The worst feeling in cycling
It is probably the most heart-rending sight for any cyclist. That view of the back of the bunch as it pedals steadfastly away from you.
The past 10 minutes have been spent riding so hard it feels like your eyeballs are going to pop out and that's just so you can hang onto the back of the bunch.
The invisible piece of elastic which held your front wheel to the rear wheel in front of you has stretched so many times that it finally breaks.
You are in quicksand. Every cell in your body yearns to be part of that group, that fast-moving beast, as it goes effortlessly up the road while your legs and lungs can only drag you backwards.
You pace drops away alarmingly, at the same rate as your spirits.
From riding on the rivet at 42kmh you are suddenly struggling to crack 25kmh.You are physically and mentally broken. Even if Liz Hatch and Vic Pendletonwere in that group up ahead you still wouldn't be able to force your legs to go up and down any faster to give chase.
You're now solo.
The only person at the school disco without a dance partner. The last kid to get picked for the team. Standing at a taxi stand at 3am with no taxis in sight.
The good news - the immediate pain is over, but it's replaced with a new agony. You are no longer trying to keep up with the pack, you retreat into surival mode.
Each corner you take brings a new embarrasment as the brightness of the marshall's hi-vis vest is matched by the blush of your shame.

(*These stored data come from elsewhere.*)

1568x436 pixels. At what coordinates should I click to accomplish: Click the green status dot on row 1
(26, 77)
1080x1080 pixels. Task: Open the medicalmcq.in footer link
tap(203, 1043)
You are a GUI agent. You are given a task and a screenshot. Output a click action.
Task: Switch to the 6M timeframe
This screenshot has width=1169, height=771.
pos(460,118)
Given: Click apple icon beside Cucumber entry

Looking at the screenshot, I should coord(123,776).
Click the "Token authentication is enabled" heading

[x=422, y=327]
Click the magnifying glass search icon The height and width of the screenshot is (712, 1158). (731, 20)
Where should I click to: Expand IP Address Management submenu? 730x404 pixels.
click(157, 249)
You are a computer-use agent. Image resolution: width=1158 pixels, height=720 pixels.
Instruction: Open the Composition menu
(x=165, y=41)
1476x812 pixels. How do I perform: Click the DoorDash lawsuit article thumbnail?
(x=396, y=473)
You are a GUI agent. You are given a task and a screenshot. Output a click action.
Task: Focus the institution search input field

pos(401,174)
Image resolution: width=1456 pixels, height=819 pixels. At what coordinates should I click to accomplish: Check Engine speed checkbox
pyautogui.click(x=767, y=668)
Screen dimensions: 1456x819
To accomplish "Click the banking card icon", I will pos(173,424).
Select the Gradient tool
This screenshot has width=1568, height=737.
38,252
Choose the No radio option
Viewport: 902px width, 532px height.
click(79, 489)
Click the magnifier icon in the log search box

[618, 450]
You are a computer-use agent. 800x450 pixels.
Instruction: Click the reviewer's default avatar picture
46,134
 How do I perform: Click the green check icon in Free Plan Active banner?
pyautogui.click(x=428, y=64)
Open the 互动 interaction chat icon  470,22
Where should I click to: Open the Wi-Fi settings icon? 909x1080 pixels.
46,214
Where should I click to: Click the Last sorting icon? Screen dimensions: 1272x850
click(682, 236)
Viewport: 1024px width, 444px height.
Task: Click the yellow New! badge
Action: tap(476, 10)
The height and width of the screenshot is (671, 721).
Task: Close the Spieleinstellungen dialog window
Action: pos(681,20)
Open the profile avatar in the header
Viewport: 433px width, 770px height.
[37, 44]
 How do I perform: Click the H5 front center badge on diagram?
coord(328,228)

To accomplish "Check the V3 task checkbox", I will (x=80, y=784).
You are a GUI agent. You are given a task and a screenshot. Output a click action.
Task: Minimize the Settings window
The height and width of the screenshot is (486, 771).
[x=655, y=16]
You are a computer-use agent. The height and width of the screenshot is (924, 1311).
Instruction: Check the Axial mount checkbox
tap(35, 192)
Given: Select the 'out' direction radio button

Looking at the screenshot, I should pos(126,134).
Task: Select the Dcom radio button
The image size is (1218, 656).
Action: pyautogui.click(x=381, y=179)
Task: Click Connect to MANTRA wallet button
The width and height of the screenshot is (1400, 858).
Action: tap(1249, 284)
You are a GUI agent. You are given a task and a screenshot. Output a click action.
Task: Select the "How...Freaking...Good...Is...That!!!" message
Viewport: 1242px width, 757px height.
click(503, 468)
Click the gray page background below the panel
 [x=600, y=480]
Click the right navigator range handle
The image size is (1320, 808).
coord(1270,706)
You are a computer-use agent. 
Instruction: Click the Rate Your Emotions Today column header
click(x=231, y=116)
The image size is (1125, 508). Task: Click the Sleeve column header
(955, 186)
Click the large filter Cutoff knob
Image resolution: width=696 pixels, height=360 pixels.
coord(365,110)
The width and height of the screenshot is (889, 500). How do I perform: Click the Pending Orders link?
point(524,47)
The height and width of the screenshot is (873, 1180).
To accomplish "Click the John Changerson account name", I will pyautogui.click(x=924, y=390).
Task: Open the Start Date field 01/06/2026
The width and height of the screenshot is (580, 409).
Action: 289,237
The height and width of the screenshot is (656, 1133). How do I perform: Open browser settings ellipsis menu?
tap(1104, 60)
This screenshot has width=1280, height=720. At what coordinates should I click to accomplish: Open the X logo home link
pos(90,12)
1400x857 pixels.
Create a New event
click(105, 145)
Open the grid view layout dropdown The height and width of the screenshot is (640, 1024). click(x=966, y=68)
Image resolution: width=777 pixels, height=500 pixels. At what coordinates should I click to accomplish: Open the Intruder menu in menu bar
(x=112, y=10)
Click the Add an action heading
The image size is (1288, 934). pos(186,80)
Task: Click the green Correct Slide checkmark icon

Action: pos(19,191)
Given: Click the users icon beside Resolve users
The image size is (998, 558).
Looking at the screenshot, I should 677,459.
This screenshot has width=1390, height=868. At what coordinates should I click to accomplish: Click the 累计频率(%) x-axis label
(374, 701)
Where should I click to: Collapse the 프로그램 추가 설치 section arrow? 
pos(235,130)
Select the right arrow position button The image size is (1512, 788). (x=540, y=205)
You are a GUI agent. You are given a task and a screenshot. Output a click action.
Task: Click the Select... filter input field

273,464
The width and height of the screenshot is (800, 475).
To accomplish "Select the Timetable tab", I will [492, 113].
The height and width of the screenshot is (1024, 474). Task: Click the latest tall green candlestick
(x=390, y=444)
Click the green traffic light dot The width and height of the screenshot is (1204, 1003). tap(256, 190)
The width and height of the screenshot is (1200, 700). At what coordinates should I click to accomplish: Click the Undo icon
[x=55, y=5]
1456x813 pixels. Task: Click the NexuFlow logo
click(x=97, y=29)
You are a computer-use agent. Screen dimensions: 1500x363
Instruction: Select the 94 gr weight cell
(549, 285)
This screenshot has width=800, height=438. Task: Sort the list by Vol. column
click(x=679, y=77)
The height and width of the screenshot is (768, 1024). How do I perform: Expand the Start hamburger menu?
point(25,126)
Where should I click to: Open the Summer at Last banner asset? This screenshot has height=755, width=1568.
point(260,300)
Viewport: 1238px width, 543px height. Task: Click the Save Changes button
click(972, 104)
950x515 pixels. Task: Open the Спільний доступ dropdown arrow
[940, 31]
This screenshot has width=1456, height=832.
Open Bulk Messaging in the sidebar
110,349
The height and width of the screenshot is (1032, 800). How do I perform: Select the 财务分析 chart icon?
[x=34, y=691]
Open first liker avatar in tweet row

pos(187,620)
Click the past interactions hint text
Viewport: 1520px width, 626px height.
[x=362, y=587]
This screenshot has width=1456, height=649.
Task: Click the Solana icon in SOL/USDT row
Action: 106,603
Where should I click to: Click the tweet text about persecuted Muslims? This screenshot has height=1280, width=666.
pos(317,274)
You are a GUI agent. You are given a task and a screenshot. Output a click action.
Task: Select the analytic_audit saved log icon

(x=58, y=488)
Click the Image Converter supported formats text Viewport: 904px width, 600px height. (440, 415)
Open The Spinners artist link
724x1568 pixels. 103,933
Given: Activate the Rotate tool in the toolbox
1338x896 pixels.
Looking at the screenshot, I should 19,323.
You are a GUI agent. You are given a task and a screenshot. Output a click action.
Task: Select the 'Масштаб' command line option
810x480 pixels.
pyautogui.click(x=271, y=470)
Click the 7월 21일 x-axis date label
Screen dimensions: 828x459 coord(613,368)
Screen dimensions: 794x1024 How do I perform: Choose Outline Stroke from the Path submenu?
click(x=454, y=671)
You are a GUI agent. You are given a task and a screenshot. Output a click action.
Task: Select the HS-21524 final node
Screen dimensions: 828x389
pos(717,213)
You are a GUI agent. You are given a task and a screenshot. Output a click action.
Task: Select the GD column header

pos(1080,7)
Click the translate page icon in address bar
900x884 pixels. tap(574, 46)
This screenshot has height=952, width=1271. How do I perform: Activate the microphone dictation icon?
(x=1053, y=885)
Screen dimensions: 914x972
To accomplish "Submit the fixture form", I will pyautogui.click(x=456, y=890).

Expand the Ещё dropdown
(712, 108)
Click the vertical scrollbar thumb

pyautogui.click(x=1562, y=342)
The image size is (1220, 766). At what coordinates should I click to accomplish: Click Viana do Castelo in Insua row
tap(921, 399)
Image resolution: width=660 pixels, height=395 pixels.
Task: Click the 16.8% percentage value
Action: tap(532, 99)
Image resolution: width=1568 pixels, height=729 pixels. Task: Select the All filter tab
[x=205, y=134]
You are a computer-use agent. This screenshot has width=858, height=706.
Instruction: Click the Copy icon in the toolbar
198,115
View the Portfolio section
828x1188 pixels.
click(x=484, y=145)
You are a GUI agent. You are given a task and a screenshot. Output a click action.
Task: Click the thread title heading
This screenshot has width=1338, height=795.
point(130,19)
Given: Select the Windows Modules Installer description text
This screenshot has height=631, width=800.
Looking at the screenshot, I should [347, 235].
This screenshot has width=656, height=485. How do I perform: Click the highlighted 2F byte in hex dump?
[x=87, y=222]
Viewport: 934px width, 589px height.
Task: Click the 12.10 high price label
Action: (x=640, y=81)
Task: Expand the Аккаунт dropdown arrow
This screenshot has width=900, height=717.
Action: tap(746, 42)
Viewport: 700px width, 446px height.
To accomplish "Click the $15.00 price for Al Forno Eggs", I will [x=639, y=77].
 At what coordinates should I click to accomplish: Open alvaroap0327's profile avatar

It carries with it the sound of a fourth-form party, the messy break up to a three-week tweenie romance.
And while those first brushes with the opposite sex generally ended in tear-jerking heartbreak, this feels no better.
These are the moments that try to break your fledgling cycling career. Dropped from the back of C grade little more than halfway through the race.
It's raining and the wind is blowing. By the time you roll through to the finish at McQuarrie St, most of the riders have gone home.
The finishing line has been taken away.
That's for the guys at the other end of the race, the ones shaped more like javelins than cabers, the ones who don't resemble a fridge balancing badly on a bike.
But one day you won't get dropped. One day you will look up to realise the finish line is in sight and you are still swinging around on the back of that bunch like the cans on the back of a car emblazoned with the words ''Just Married''.
The next week you might even take a couple of laps on the front, immediately wondering why you bothered, but with an odd sense of achievement.And next summer you might even contest a sprint up the same McQuarrie St you once rolled down with your battered pride dragging like a fallen parachute behind you.